- Kumhaul Location in Uttar Pradesh, India
- Coordinates: 27°01′10″N 79°22′12″E﻿ / ﻿27.01954°N 79.37007°E
- Country: India
- State: Uttar Pradesh
- District: Mainpuri
- Tehsil: Bhongaon

Area
- • Total: 10.024 km^{2} (3.870 sq mi)

Population (2011)
- • Total: 6,036
- • Density: 602.2/km^{2} (1,560/sq mi)
- Time zone: UTC+5:30 (IST)
- PIN: 206303

= Kumhaul =

Village in Uttar Pradesh, India

Kumhaul is a village in Kishni block of Mainpuri district, Uttar Pradesh. Located on the north bank of the Arind river, it hosts markets twice per week. As of 2011, it had a total population of 6,036, in 984 households.

== Geography ==
Kumhaul is located on the left (north) bank of the Arind river, about 11 km east of the town of Kishni.
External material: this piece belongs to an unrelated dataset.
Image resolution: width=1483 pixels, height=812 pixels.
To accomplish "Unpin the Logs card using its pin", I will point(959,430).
According to the 2011 census, Kumhaul has a total area of 1,002.4 hectares, of which 585.8 were currently farmland, 326.3 were fallow lands, and 56.7 were under non-agricultural use. 10.2 hectares were occupied by orchards, 11.3 were occupied by permanent pastures, 11.1 were classified as cultivable but not currently under any agricultural use, and 1.0 were classified as non-cultivable. No forests existed on village lands.

== Demographics ==
As of 2011, Kumhaul had a population of 6,036, in 984 households. This population was 53.9% male (3,256) and 46.1% female (2,780). The 0-6 age group numbered 925 (493 male and 432 female), or 15.3% of the total population. 1,810 residents were members of Scheduled Castes, or 30.0% of the total.
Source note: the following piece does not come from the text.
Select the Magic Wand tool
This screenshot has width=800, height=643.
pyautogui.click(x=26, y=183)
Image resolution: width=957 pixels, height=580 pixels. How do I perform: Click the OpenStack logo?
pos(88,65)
The 1981 census recorded Kumhaul (as "Kumhal") as having a population of 3,710 people, in 630 households.

The 1961 census recorded Kumhaul (as "Kumhal") as comprising 12 hamlets, with a total population of 2,761 people (1,501 male and 1,260 female), in 503 households and 415 physical houses. The area of the village was given as 2,522 acres.
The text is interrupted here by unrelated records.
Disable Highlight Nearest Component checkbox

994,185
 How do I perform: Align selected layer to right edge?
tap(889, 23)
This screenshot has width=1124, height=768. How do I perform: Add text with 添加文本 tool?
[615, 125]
The 1901 census recorded Kumhaul with a population of 2,369; included in this total were 14 subsidiary hamlets in addition to the main site (so 15 settlements in total).

== Economy ==
Kumhaul hosts markets twice per week. There are no banks or agricultural credit societies in the village. Shri Sheshnaag Baba Mandir situated here . Most popular temple in this block .

== Infrastructure ==
As of 2011, Kumhaul had 4 primary schools; it did not have any healthcare facilities. Drinking water was provided by hand pump; there were no public toilets. The village had a post office and public library, as well as at least some access to electricity for all purposes. Streets were made of both kachcha and pakka materials.